J'ai besoin de me mettre dans la tête des mots glissés sur de la musique pour écrire. Je suis sur le point de prendre le crayon pour tout mettre en ordre et débuter plusieurs histoires restées pêle-mêle dans ma tête et j'ai besoin des mots des autres pour trouver les miens. Et une chanson comme cela, eh bien, elle se place directement dans ma sélection "Inspiration"...



dimanche 19 septembre 2010

Dans une semaine...

Ce sera la veille du départ pour le salon du livre de Saguenay. J'ai hâte.
Ma valise devra être prête. Je dois aller magasiner encore un peu. J'ai hâte.
Je retrouverai la «familia» des salons. Ils me manquent. J'ai hâte.
Je ferai une dizaine d'animations et des centaines de rencontres avec les lecteurs. J'ai hâte.
Je ferai une provision de livres à lire cet automne. J'ai hâte.
Je ne ferai pas mon lit pendant une semaine. Vive la vie d'hôtel.
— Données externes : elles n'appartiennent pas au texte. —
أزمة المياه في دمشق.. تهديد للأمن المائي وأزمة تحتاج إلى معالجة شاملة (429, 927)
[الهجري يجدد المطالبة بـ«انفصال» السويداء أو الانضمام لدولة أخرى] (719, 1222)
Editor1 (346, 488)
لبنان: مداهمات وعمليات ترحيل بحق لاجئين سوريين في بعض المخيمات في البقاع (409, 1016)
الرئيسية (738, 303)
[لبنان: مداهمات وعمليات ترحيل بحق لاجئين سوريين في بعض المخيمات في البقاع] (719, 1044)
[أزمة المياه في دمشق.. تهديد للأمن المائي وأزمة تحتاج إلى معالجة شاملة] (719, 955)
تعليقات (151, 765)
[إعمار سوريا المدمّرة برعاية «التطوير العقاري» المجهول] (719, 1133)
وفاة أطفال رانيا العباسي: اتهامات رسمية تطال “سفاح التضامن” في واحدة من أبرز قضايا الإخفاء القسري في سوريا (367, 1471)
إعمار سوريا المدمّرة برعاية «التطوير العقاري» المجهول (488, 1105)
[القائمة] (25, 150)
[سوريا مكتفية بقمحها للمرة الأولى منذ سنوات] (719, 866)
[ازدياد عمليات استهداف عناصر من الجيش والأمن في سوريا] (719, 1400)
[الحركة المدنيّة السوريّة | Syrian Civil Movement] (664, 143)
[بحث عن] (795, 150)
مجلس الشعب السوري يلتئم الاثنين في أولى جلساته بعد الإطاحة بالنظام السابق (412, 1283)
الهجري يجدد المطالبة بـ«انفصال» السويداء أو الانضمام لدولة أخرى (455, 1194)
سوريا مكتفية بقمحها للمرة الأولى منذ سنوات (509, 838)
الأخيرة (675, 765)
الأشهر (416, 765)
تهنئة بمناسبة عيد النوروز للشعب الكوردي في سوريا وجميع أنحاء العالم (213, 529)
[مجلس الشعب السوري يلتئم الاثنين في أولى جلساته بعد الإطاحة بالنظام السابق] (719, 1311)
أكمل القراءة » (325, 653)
J'ai hâte.

Mais...

dans une semaine, ce sera aussi la veille du départ, donc les «au revoir» plein de larmes qui ne coulent pas, d'efforts pour les rassurer et leur dire que le temps passera vite, efforts qui servent bien plus à ma rassurer, moi. Une semaine complète sans les voir. C'est toujours difficile. Mais c'est la vie et c'est correct ainsi aussi. Mais ce matin, je ne peux m'empêcher d'y penser...

Mais, j'ai hâte aussi.

mardi 14 septembre 2010

Dans mes oreilles

Ça tourne en boucle. Des paroles des Trois Accords qui deviennent des vers d'oreille épuisants (mais rigolos). Mais aussi des paroles qui, j'en ai la conviction floue, sont les germes d'une idée en devenir.

« il n'est coin de ma vie à l'abri de vos bruits»

« Mais la plupart du temps
C'est le bonheur qui dit
Comme il faudrait de temps
Pour saisir le bonheur»

Gilles Vigneault - Les gens de mon pays



mardi 7 septembre 2010

Bientôt...

Je ne suis pas en panne. Je ne suis pas désertée par mon inspiration. Je ne suis pas pressée ni débordée. Pourtant, je n'ai pas écrit. Je suis simplement en dormance.

Je «porte» mes histoires. Elles sont là. Tout près. Prêtes aussi. Mais moi, je ne suis pas prête à les laisser partir.

On est rarement prêt pour laisser quelque chose à quoi on tient (ou quelqu'un!) partir loin de soi. C'est égoïste, mais c'est comme cela! Je ne les perds pas mes histoires quand elles sont écrites et publiées, non... bien sûr! Mais elle ne m'habite pas. Elles sont en dehors de moi. Un espèce de tiraillement comme lors de grossesse. On a hâte de serrer l'enfant dans nos bras, de le regarder vivre, le voir prendre son chemin, etc. Mais on a terriblement envie aussi de le garder que pour soi. Le sentir en soi. En symbiose. Mes histoires, c'est la même chose.

J'ai pris du temps ce weekend pour étirer le temps un peu. Profiter du fait de «porter» mes histoires. Savourer ma tête pleine d'images, de mots et d'émotions. Maintenant, je serai prête pour les laisser partir... jusqu'à vous!